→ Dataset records
##########
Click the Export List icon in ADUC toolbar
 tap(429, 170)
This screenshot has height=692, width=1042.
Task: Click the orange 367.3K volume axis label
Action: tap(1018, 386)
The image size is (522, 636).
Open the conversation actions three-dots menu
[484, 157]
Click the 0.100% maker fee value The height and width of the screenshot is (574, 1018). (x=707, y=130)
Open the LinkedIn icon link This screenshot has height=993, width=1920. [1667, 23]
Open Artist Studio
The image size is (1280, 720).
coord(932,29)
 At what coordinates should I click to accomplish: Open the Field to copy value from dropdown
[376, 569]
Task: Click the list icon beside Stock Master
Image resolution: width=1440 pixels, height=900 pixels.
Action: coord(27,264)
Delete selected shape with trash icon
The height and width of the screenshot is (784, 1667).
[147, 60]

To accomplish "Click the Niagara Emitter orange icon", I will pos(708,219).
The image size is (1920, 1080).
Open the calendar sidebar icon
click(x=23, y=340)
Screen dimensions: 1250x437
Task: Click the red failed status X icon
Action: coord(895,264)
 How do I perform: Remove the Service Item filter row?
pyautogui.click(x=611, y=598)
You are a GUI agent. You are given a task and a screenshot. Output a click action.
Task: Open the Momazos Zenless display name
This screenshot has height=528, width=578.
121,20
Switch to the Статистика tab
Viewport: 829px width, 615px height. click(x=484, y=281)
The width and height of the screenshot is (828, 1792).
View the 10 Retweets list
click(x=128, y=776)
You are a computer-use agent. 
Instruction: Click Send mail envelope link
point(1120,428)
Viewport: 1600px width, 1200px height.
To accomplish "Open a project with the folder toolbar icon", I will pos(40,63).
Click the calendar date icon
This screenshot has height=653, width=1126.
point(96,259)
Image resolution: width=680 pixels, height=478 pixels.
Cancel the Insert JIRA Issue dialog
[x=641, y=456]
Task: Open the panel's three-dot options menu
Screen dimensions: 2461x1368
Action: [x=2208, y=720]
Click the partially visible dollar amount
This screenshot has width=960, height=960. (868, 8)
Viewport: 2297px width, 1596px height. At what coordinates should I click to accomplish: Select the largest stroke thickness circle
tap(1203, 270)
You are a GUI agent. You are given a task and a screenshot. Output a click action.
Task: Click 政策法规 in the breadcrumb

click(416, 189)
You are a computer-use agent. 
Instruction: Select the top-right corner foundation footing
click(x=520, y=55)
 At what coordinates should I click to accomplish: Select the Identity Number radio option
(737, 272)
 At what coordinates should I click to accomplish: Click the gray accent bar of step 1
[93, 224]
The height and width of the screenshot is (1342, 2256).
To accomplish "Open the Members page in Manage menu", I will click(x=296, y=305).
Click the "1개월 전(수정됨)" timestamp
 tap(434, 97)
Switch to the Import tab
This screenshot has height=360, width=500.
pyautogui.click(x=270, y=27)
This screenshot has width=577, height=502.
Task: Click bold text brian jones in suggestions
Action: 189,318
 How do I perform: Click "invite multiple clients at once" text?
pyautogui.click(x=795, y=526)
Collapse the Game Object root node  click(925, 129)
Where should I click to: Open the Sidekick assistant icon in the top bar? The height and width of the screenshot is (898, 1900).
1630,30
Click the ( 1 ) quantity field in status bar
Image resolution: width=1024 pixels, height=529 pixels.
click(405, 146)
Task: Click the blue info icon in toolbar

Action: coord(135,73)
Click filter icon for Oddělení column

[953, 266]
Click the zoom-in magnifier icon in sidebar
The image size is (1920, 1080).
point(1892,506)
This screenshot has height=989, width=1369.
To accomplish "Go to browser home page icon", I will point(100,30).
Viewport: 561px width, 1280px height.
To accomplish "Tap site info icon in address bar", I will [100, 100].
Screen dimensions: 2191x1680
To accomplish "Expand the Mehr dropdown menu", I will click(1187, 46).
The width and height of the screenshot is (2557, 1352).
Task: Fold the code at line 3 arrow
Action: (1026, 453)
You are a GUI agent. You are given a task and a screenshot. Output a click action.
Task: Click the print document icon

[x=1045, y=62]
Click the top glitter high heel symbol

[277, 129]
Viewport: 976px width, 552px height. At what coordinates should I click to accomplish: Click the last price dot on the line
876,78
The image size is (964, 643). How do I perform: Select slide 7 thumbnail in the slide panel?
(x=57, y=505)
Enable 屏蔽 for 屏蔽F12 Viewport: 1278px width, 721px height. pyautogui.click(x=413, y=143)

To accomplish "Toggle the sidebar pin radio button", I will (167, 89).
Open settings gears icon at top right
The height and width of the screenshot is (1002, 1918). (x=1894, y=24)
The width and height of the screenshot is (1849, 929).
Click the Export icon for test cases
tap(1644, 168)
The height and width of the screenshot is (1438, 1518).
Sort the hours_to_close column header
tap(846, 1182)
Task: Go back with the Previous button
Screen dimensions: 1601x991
##########
→ SHORT PROBLEM
Please count the lines in the records above that contain the string "pyautogui" and give only the number.

→ EXPECTED ANSWER
4